Olsztyński sąd rejonowy wymierzył 3 tys. zł grzywny sołtysowi spod Olsztyna, który w niewłaściwy sposób traktował swojego psa. Zwierzę było wychudzone, zarobaczone, miało rany na grzbiecie i skołtunioną sierść. Sąd zdecydował, że sołtys nie odzyska psa.
Sołtysowi spod Olsztyna w lutym inspektorzy OTOZ Animals odebrali 16-letniego psa, który był uwiązany na łańcuchu. O tym, że pies jest wychudzony i zaniedbany animalsów zawiadomili świadkowie. Sygnał okazał się prawdziwy. Pies Bambi miał sierść zbitą w kołtuny, rany związane z tym, że był bardzo zapchlony i przede wszystkim wychudzony.
Pies trafił do tymczasowych opiekunów. Przez kilka miesięcy był leczony, dziś wygląda zdecydowanie lepiej.
„Zdjęcia, jakie wykonano psu po jego odebraniu dobitnie świadczą o tym, że pies nie był w należyty sposób zaopiekowany. Sąd nie mówi, że pan oskarżony psa głodził, ale starsze zwierzęta wymagają większej uważności i opieki” - mówiła, uzasadniając wyrok, sędzia Aneta Żołnowska. Sędzia podkreśliła też, że pies „zasługuje na coś więcej, niż uwiązanie go na łańcuchu w błocie, nawet jeśli nie na stałe”.
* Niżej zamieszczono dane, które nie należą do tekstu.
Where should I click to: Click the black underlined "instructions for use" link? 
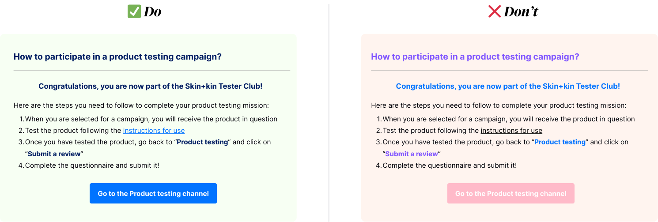511,131
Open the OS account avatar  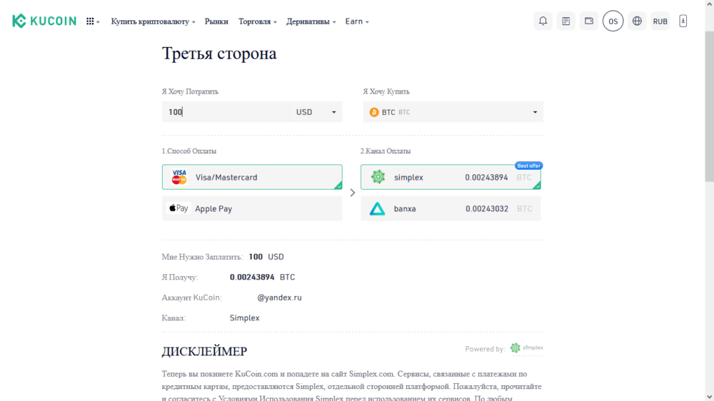click(x=613, y=21)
Sąd wymierzając sołtysowi 3 tys. zł grzywny nie przychylił się do prośby sołtysa, by oddać mu psa. „Niech pies dożyje swoich dni w lepszych warunkach” - stwierdziła sędzia.
Sołtysowi nakazano także zapłacenie 1 tys. zł na rzecz schroniska dla zwierząt w Tomarynach, a dla OTOZ Animals sołtys będzie musiał zwrócić koszty pomocy prawnej w tej sprawie.
Sołtys po wyroku nie chciał rozmawiać z mediami. W czasie procesu powiedział, że czuje się niewinny i uważa sprawę za polityczną, by nie mógł wystartować w nadchodzących wyborach.
„Pan może uważać sprawę za polityczną, ale fakty są takie, że pies był wychudzony i zaniedbany” - podkreśliła sędzia.
Przedstawiciele OTOZ Animals powiedzieli, że koszty leczenia Bambiego i opieki nad nim były znacznie większe, niż zasądzona kara ale - jak przyznali - satysfakcjonuje ich to, że sołtys został ukarany.